Among the entries that follow, the required portion opens with the line containing "Viewport: 1561px width, 1236px" and closes with the line containing "The image size is (1148, 1388).". Give that portion again exactly, and nothing else.

----

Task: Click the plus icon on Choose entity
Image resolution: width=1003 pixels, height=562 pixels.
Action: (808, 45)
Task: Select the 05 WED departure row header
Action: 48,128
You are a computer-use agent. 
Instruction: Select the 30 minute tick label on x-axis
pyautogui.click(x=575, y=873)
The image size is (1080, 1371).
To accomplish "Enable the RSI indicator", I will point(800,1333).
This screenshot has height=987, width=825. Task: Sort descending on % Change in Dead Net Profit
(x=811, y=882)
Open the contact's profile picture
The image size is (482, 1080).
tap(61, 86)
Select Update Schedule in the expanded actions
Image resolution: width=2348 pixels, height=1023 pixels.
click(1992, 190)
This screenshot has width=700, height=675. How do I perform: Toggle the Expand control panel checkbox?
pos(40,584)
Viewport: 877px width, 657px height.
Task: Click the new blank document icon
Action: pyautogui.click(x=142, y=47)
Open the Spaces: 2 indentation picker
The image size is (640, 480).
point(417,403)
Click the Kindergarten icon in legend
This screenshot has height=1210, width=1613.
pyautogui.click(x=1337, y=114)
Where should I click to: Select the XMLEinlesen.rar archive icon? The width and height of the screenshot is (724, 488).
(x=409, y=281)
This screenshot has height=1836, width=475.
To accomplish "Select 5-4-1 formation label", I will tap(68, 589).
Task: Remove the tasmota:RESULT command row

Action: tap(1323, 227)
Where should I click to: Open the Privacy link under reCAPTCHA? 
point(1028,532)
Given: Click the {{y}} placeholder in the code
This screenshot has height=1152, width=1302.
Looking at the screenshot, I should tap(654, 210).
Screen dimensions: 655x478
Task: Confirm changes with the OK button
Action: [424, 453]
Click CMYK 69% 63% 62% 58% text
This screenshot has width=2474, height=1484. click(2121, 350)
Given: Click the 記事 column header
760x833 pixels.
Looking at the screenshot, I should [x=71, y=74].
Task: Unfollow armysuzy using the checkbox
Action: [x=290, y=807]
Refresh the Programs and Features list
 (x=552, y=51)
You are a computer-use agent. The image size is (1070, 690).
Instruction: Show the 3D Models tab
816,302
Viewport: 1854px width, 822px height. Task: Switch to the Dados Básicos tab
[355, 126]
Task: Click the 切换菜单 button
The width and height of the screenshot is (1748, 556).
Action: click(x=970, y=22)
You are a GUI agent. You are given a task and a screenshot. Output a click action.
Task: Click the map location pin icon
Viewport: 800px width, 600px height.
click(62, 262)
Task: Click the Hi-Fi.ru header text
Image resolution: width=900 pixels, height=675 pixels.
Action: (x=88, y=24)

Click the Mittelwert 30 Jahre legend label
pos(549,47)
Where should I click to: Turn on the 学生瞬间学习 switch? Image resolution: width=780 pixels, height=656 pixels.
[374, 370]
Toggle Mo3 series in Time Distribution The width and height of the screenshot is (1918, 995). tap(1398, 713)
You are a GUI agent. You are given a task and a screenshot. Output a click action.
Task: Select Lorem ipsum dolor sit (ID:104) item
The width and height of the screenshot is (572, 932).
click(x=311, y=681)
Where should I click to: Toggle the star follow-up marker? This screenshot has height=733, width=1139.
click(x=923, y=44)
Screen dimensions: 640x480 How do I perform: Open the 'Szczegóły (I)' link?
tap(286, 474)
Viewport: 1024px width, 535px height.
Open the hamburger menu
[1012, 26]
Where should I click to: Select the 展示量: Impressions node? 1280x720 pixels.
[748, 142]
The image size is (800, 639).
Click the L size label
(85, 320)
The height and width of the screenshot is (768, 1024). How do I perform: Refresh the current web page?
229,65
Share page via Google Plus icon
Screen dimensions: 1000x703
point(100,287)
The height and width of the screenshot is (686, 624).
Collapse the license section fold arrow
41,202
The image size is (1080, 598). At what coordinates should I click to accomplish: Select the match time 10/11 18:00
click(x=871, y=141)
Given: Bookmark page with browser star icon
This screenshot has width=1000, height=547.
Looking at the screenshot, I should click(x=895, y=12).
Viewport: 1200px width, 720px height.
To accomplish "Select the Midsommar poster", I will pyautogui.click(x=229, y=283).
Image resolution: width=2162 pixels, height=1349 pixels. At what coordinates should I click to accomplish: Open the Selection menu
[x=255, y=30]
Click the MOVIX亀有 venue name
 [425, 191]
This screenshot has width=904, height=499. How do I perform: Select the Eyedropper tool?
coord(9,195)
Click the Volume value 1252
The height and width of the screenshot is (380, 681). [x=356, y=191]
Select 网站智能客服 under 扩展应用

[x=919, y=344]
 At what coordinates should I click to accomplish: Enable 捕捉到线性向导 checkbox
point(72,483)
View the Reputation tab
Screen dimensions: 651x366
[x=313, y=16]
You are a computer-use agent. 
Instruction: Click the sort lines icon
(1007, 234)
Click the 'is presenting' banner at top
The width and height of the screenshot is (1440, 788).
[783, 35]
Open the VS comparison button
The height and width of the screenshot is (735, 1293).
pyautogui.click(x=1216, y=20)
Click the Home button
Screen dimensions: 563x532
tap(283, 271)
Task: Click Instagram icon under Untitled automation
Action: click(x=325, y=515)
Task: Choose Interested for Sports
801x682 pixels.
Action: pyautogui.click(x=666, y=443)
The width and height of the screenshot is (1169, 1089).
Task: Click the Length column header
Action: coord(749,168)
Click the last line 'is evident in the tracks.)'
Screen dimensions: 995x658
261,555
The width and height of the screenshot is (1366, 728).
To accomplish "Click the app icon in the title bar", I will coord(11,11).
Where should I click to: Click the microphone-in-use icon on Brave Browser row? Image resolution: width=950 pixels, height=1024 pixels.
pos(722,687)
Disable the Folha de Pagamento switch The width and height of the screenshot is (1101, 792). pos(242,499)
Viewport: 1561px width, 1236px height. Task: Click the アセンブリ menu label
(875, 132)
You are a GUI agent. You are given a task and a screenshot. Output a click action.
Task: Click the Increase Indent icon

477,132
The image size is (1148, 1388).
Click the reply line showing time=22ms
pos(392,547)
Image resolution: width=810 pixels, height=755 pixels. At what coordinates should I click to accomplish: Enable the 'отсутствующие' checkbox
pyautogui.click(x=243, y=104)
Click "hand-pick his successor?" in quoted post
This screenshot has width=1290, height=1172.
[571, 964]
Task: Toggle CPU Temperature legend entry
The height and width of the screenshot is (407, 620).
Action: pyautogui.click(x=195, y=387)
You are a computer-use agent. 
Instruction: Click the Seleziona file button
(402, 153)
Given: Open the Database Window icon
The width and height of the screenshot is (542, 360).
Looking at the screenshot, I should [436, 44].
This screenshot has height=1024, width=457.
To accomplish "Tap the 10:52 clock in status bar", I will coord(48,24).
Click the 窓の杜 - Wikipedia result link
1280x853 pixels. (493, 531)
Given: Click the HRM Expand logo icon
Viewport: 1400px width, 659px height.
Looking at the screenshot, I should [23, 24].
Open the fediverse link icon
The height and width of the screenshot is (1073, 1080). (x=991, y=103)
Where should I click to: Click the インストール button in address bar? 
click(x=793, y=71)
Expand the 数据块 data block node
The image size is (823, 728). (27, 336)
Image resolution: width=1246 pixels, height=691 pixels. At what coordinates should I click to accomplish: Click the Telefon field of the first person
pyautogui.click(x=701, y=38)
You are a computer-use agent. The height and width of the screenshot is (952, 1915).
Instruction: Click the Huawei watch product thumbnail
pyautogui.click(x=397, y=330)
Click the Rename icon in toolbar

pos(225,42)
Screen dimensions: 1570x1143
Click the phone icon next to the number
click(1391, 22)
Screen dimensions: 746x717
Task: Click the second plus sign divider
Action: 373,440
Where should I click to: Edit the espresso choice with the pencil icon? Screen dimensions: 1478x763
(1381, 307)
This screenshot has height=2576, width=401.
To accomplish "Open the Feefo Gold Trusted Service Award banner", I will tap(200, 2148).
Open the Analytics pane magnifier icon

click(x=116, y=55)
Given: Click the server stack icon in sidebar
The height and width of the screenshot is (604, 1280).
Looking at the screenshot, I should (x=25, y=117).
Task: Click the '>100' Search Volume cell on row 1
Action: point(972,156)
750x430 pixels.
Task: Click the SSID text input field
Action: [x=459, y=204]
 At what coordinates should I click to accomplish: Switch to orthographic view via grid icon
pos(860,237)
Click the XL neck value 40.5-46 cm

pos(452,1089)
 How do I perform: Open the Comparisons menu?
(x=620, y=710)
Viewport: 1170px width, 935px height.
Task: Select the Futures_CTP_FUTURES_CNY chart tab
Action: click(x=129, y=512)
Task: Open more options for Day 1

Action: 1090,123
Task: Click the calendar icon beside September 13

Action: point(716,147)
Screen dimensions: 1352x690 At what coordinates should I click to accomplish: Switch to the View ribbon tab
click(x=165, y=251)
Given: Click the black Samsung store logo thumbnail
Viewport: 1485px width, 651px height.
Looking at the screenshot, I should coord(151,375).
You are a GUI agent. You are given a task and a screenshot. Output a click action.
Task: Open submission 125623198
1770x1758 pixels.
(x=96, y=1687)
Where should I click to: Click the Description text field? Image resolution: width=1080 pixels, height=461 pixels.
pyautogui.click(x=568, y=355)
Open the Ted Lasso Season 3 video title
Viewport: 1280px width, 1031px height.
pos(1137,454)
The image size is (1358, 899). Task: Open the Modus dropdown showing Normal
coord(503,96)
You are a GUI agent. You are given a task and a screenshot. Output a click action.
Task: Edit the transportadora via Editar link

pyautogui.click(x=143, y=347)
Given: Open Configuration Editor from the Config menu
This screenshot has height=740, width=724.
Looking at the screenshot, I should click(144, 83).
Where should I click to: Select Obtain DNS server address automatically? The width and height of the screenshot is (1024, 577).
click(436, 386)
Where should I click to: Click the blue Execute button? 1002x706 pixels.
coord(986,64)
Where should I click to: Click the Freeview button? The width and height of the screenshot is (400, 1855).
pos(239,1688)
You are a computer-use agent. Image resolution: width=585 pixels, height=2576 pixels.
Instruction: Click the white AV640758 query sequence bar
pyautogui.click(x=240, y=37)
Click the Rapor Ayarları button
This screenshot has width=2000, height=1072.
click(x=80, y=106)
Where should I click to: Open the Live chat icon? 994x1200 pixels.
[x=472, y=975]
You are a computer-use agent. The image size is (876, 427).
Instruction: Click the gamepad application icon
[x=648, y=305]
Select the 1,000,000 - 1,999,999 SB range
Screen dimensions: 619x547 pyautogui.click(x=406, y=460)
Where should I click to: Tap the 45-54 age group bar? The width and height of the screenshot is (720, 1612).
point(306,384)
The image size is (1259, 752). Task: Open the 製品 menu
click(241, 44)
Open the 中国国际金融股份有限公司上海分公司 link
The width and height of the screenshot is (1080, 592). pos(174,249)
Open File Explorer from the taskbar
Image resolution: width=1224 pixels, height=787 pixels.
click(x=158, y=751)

----

- [Result for this exercise]
Viewport: 1561px width, 1236px height. Task: Click the アセンブリ menu label
(875, 132)
You are a GUI agent. You are given a task and a screenshot. Output a click action.
Task: Click the Increase Indent icon

477,132
The image size is (1148, 1388).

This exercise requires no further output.